Winner will be chosen by Random.org https://www.random.org/

*All you need to do is reply here ONCE with the word IN. It will go by the order you respond in.*


Up for grabs this month is a Frog I have wanted for a long time, I just never pulled the trigger to buy one. These frogs are designed by Capt Ken. Here is his website to check them out. https://www.bass-frog.com

Now, some might say these are not weedless, or some might say they cant be bothered with the weedless bands, but If you watch enough videos on youtube or do some research on the net like I have, there is no way you can say that these frogs do not catch fish. Not only do they catch fish, they catch big ones. Just go to youtube and you will see for your self. I purchased 4 packs, and I am going to keep two myself.







The ones I got are from the clone series: https://www.bass-frog.com/Clones.htm

So the winner will get one package of these. The only thing I ask is that you come back and report on what kind of luck you had with this lure.

[youtube]s1J9iyCA2nA[/youtube]


----------



## ggoldy (Oct 22, 2013)

In


----------



## longshot (Oct 22, 2013)

In


----------



## lovedr79 (Oct 22, 2013)

In


----------



## BigTerp (Oct 23, 2013)

IN


----------



## lswoody (Oct 24, 2013)

IN


----------



## FerrisBueller (Oct 25, 2013)

IN


----------



## FishingCop (Oct 25, 2013)

IN


----------



## nctlspider (Oct 26, 2013)

IN


----------



## New River Rat (Oct 28, 2013)

In


----------



## fish devil (Oct 28, 2013)

IN


----------



## Jim (Nov 2, 2013)

Random.org picked number 2 making longshot this months winner!
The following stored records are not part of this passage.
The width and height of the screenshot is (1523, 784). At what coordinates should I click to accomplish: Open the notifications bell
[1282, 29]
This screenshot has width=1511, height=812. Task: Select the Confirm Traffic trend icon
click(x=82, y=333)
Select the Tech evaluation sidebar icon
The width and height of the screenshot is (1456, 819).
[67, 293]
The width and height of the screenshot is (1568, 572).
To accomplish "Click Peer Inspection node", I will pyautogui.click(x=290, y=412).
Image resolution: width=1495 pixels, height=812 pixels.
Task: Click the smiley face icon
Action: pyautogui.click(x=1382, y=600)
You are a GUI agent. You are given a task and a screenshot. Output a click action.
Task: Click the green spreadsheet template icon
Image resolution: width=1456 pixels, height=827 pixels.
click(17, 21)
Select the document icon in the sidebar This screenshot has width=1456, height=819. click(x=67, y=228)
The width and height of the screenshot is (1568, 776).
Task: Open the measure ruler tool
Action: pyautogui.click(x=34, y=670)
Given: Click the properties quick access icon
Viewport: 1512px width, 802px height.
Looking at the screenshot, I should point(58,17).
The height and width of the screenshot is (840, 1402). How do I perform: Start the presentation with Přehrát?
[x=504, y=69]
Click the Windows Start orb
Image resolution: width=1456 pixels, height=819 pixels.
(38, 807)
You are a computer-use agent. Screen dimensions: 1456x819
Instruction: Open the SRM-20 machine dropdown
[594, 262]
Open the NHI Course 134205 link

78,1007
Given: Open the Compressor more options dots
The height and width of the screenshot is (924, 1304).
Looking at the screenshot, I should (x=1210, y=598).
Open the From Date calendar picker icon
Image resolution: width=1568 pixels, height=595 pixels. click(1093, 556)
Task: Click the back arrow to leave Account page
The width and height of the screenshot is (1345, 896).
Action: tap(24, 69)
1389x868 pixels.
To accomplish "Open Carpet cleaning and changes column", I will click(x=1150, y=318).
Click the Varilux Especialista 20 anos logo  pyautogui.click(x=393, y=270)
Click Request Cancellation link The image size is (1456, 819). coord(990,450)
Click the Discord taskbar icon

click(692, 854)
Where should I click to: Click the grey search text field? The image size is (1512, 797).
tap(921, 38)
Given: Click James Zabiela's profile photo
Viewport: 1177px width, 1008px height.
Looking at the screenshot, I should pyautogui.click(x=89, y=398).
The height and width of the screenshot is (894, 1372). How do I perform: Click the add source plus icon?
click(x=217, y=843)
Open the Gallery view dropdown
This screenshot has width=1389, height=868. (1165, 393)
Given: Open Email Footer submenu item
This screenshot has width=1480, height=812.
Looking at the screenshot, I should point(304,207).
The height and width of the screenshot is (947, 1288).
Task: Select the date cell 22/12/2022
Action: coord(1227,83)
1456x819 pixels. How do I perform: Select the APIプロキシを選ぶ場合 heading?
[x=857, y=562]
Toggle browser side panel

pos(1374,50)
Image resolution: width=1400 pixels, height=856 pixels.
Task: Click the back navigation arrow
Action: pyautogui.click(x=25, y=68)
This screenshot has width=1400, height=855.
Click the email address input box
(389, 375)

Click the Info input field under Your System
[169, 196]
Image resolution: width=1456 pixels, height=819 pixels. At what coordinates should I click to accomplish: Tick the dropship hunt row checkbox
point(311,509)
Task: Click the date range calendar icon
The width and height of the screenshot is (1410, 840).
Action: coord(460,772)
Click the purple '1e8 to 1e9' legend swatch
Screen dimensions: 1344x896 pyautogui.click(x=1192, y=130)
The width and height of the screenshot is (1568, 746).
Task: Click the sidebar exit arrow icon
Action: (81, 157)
Congrats man!


----------



## longshot (Nov 2, 2013)

Thanks man! I never win anything what do I have to do to recieve them

Never mind I read the rules again


----------



## FishingCop (Nov 2, 2013)

congrats man =D>


----------



## lovedr79 (Nov 2, 2013)

Congrats


----------



## fool4fish1226 (Nov 4, 2013)

=D> :beer: =D>


----------